• **Aim of the task**:
Convert the lines below into a JSON list of strings, with one string for each line and no blank lines.

• **Dataset entries**:
────────

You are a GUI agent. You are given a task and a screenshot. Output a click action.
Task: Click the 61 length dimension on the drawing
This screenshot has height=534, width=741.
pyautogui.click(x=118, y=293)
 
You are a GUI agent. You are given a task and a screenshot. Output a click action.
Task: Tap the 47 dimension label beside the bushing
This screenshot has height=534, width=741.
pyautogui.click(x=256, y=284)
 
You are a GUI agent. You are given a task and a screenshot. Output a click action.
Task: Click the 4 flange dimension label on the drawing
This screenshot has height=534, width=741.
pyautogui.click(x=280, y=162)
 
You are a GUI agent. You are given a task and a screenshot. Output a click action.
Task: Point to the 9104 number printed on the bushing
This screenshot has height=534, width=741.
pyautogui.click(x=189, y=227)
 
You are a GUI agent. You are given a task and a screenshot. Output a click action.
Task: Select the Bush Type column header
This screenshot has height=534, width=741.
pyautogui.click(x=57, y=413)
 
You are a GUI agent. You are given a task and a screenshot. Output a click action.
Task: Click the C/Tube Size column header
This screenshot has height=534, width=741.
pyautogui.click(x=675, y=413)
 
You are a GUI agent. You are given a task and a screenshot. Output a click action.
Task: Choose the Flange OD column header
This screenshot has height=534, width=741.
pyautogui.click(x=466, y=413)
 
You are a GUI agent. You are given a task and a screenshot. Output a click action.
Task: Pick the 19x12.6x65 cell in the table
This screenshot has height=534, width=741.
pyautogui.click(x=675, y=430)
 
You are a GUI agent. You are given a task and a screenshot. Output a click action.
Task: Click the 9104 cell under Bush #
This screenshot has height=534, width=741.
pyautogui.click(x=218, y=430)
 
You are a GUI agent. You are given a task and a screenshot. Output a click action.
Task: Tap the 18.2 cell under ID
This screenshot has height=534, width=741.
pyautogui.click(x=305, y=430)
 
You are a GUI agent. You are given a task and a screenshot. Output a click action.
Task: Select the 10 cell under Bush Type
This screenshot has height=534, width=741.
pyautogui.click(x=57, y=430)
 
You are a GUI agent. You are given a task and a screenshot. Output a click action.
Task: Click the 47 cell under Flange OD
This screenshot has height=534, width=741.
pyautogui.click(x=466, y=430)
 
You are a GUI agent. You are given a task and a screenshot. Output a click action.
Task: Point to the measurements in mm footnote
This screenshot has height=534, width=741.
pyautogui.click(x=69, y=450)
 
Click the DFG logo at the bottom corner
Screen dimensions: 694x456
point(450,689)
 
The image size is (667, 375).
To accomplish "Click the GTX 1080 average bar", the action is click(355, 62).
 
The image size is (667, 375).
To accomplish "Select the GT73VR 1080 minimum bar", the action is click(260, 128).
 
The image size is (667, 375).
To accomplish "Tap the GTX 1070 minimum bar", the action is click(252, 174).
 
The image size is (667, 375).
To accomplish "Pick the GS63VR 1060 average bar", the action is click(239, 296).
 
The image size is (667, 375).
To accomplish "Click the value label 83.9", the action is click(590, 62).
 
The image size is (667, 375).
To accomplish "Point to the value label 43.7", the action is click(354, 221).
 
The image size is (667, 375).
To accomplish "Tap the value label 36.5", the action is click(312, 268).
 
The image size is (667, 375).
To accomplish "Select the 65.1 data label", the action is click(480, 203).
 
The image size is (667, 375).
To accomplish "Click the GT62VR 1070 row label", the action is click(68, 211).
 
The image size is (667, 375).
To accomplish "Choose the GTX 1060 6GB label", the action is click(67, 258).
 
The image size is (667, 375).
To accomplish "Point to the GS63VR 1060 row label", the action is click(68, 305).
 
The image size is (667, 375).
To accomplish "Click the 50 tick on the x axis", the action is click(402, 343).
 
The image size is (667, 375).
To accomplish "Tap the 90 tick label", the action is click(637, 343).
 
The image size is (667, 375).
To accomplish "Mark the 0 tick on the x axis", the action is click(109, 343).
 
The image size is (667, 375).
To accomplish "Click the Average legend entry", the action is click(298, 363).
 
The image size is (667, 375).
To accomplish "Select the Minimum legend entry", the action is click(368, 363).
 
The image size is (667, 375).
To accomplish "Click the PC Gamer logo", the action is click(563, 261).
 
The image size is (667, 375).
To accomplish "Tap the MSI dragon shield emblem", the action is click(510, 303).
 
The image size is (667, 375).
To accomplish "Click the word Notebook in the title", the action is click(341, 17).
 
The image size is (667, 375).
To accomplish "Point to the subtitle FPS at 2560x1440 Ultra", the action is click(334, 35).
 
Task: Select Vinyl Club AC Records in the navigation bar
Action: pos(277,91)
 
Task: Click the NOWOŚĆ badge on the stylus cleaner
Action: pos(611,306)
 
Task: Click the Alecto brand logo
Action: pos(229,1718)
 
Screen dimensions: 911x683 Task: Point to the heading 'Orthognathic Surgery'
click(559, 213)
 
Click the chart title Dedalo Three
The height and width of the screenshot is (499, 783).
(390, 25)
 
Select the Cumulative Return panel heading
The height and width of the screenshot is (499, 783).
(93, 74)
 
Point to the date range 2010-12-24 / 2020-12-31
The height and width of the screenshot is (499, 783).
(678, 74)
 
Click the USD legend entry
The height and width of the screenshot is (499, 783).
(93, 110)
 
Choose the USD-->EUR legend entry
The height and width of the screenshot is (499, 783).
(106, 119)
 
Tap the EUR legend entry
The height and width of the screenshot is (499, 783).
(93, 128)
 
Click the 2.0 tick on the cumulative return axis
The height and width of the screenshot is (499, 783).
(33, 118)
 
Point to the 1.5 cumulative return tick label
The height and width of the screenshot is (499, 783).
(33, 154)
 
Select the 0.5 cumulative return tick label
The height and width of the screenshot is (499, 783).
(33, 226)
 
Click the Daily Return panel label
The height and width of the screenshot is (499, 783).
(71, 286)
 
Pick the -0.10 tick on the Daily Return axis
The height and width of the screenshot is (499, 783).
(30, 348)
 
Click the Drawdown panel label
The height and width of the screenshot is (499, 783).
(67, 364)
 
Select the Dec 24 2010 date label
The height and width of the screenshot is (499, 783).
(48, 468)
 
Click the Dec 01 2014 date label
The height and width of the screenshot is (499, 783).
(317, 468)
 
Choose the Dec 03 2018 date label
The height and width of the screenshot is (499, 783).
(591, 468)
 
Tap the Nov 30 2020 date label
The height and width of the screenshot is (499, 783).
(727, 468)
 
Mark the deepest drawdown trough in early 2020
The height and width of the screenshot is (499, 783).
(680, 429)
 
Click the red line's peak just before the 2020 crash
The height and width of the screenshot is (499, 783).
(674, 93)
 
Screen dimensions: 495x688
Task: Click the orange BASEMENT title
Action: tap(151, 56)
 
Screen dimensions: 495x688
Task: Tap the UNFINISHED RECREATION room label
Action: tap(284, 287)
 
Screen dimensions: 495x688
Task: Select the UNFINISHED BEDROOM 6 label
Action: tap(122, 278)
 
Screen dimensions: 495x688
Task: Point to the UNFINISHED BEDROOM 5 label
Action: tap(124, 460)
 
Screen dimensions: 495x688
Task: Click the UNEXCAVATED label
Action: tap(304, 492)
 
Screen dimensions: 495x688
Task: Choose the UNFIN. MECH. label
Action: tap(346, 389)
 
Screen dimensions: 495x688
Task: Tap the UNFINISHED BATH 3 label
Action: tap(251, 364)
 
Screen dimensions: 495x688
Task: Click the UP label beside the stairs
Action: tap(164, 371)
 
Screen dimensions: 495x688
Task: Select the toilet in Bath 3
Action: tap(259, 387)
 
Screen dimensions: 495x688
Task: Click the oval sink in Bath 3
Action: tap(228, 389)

────────

• **Full output**:
[
  "You are a GUI agent. You are given a task and a screenshot. Output a click action.",
  "Task: Click the 61 length dimension on the drawing",
  "This screenshot has height=534, width=741.",
  "pyautogui.click(x=118, y=293)",
  "You are a GUI agent. You are given a task and a screenshot. Output a click action.",
  "Task: Tap the 47 dimension label beside the bushing",
  "This screenshot has height=534, width=741.",
  "pyautogui.click(x=256, y=284)",
  "You are a GUI agent. You are given a task and a screenshot. Output a click action.",
  "Task: Click the 4 flange dimension label on the drawing",
  "This screenshot has height=534, width=741.",
  "pyautogui.click(x=280, y=162)",
  "You are a GUI agent. You are given a task and a screenshot. Output a click action.",
  "Task: Point to the 9104 number printed on the bushing",
  "This screenshot has height=534, width=741.",
  "pyautogui.click(x=189, y=227)",
  "You are a GUI agent. You are given a task and a screenshot. Output a click action.",
  "Task: Select the Bush Type column header",
  "This screenshot has height=534, width=741.",
  "pyautogui.click(x=57, y=413)",
  "You are a GUI agent. You are given a task and a screenshot. Output a click action.",
  "Task: Click the C/Tube Size column header",
  "This screenshot has height=534, width=741.",
  "pyautogui.click(x=675, y=413)",
  "You are a GUI agent. You are given a task and a screenshot. Output a click action.",
  "Task: Choose the Flange OD column header",
  "This screenshot has height=534, width=741.",
  "pyautogui.click(x=466, y=413)",
  "You are a GUI agent. You are given a task and a screenshot. Output a click action.",
  "Task: Pick the 19x12.6x65 cell in the table",
  "This screenshot has height=534, width=741.",
  "pyautogui.click(x=675, y=430)",
  "You are a GUI agent. You are given a task and a screenshot. Output a click action.",
  "Task: Click the 9104 cell under Bush #",
  "This screenshot has height=534, width=741.",
  "pyautogui.click(x=218, y=430)",
  "You are a GUI agent. You are given a task and a screenshot. Output a click action.",
  "Task: Tap the 18.2 cell under ID",
  "This screenshot has height=534, width=741.",
  "pyautogui.click(x=305, y=430)",
  "You are a GUI agent. You are given a task and a screenshot. Output a click action.",
  "Task: Select the 10 cell under Bush Type",
  "This screenshot has height=534, width=741.",
  "pyautogui.click(x=57, y=430)",
  "You are a GUI agent. You are given a task and a screenshot. Output a click action.",
  "Task: Click the 47 cell under Flange OD",
  "This screenshot has height=534, width=741.",
  "pyautogui.click(x=466, y=430)",
  "You are a GUI agent. You are given a task and a screenshot. Output a click action.",
  "Task: Point to the measurements in mm footnote",
  "This screenshot has height=534, width=741.",
  "pyautogui.click(x=69, y=450)",
  "Click the DFG logo at the bottom corner",
  "Screen dimensions: 694x456",
  "point(450,689)",
  "The image size is (667, 375).",
  "To accomplish \"Click the GTX 1080 average bar\", the action is click(355, 62).",
  "The image size is (667, 375).",
  "To accomplish \"Select the GT73VR 1080 minimum bar\", the action is click(260, 128).",
  "The image size is (667, 375).",
  "To accomplish \"Tap the GTX 1070 minimum bar\", the action is click(252, 174).",
  "The image size is (667, 375).",
  "To accomplish \"Pick the GS63VR 1060 average bar\", the action is click(239, 296).",
  "The image size is (667, 375).",
  "To accomplish \"Click the value label 83.9\", the action is click(590, 62).",
  "The image size is (667, 375).",
  "To accomplish \"Point to the value label 43.7\", the action is click(354, 221).",
  "The image size is (667, 375).",
  "To accomplish \"Tap the value label 36.5\", the action is click(312, 268).",
  "The image size is (667, 375).",
  "To accomplish \"Select the 65.1 data label\", the action is click(480, 203).",
  "The image size is (667, 375).",
  "To accomplish \"Click the GT62VR 1070 row label\", the action is click(68, 211).",
  "The image size is (667, 375).",
  "To accomplish \"Choose the GTX 1060 6GB label\", the action is click(67, 258).",
  "The image size is (667, 375).",
  "To accomplish \"Point to the GS63VR 1060 row label\", the action is click(68, 305).",
  "The image size is (667, 375).",
  "To accomplish \"Click the 50 tick on the x axis\", the action is click(402, 343).",
  "The image size is (667, 375).",
  "To accomplish \"Tap the 90 tick label\", the action is click(637, 343).",
  "The image size is (667, 375).",
  "To accomplish \"Mark the 0 tick on the x axis\", the action is click(109, 343).",
  "The image size is (667, 375).",
  "To accomplish \"Click the Average legend entry\", the action is click(298, 363).",
  "The image size is (667, 375).",
  "To accomplish \"Select the Minimum legend entry\", the action is click(368, 363).",
  "The image size is (667, 375).",
  "To accomplish \"Click the PC Gamer logo\", the action is click(563, 261).",
  "The image size is (667, 375).",
  "To accomplish \"Tap the MSI dragon shield emblem\", the action is click(510, 303).",
  "The image size is (667, 375).",
  "To accomplish \"Click the word Notebook in the title\", the action is click(341, 17).",
  "The image size is (667, 375).",
  "To accomplish \"Point to the subtitle FPS at 2560x1440 Ultra\", the action is click(334, 35).",
  "Task: Select Vinyl Club AC Records in the navigation bar",
  "Action: pos(277,91)",
  "Task: Click the NOWOŚĆ badge on the stylus cleaner",
  "Action: pos(611,306)",
  "Task: Click the Alecto brand logo",
  "Action: pos(229,1718)",
  "Screen dimensions: 911x683 Task: Point to the heading 'Orthognathic Surgery'",
  "click(559, 213)",
  "Click the chart title Dedalo Three",
  "The height and width of the screenshot is (499, 783).",
  "(390, 25)",
  "Select the Cumulative Return panel heading",
  "The height and width of the screenshot is (499, 783).",
  "(93, 74)",
  "Point to the date range 2010-12-24 / 2020-12-31",
  "The height and width of the screenshot is (499, 783).",
  "(678, 74)",
  "Click the USD legend entry",
  "The height and width of the screenshot is (499, 783).",
  "(93, 110)",
  "Choose the USD-->EUR legend entry",
  "The height and width of the screenshot is (499, 783).",
  "(106, 119)",
  "Tap the EUR legend entry",
  "The height and width of the screenshot is (499, 783).",
  "(93, 128)",
  "Click the 2.0 tick on the cumulative return axis",
  "The height and width of the screenshot is (499, 783).",
  "(33, 118)",
  "Point to the 1.5 cumulative return tick label",
  "The height and width of the screenshot is (499, 783).",
  "(33, 154)",
  "Select the 0.5 cumulative return tick label",
  "The height and width of the screenshot is (499, 783).",
  "(33, 226)",
  "Click the Daily Return panel label",
  "The height and width of the screenshot is (499, 783).",
  "(71, 286)",
  "Pick the -0.10 tick on the Daily Return axis",
  "The height and width of the screenshot is (499, 783).",
  "(30, 348)",
  "Click the Drawdown panel label",
  "The height and width of the screenshot is (499, 783).",
  "(67, 364)",
  "Select the Dec 24 2010 date label",
  "The height and width of the screenshot is (499, 783).",
  "(48, 468)",
  "Click the Dec 01 2014 date label",
  "The height and width of the screenshot is (499, 783).",
  "(317, 468)",
  "Choose the Dec 03 2018 date label",
  "The height and width of the screenshot is (499, 783).",
  "(591, 468)",
  "Tap the Nov 30 2020 date label",
  "The height and width of the screenshot is (499, 783).",
  "(727, 468)",
  "Mark the deepest drawdown trough in early 2020",
  "The height and width of the screenshot is (499, 783).",
  "(680, 429)",
  "Click the red line's peak just before the 2020 crash",
  "The height and width of the screenshot is (499, 783).",
  "(674, 93)",
  "Screen dimensions: 495x688",
  "Task: Click the orange BASEMENT title",
  "Action: tap(151, 56)",
  "Screen dimensions: 495x688",
  "Task: Tap the UNFINISHED RECREATION room label",
  "Action: tap(284, 287)",
  "Screen dimensions: 495x688",
  "Task: Select the UNFINISHED BEDROOM 6 label",
  "Action: tap(122, 278)",
  "Screen dimensions: 495x688",
  "Task: Point to the UNFINISHED BEDROOM 5 label",
  "Action: tap(124, 460)",
  "Screen dimensions: 495x688",
  "Task: Click the UNEXCAVATED label",
  "Action: tap(304, 492)",
  "Screen dimensions: 495x688",
  "Task: Choose the UNFIN. MECH. label",
  "Action: tap(346, 389)",
  "Screen dimensions: 495x688",
  "Task: Tap the UNFINISHED BATH 3 label",
  "Action: tap(251, 364)",
  "Screen dimensions: 495x688",
  "Task: Click the UP label beside the stairs",
  "Action: tap(164, 371)",
  "Screen dimensions: 495x688",
  "Task: Select the toilet in Bath 3",
  "Action: tap(259, 387)",
  "Screen dimensions: 495x688",
  "Task: Click the oval sink in Bath 3",
  "Action: tap(228, 389)"
]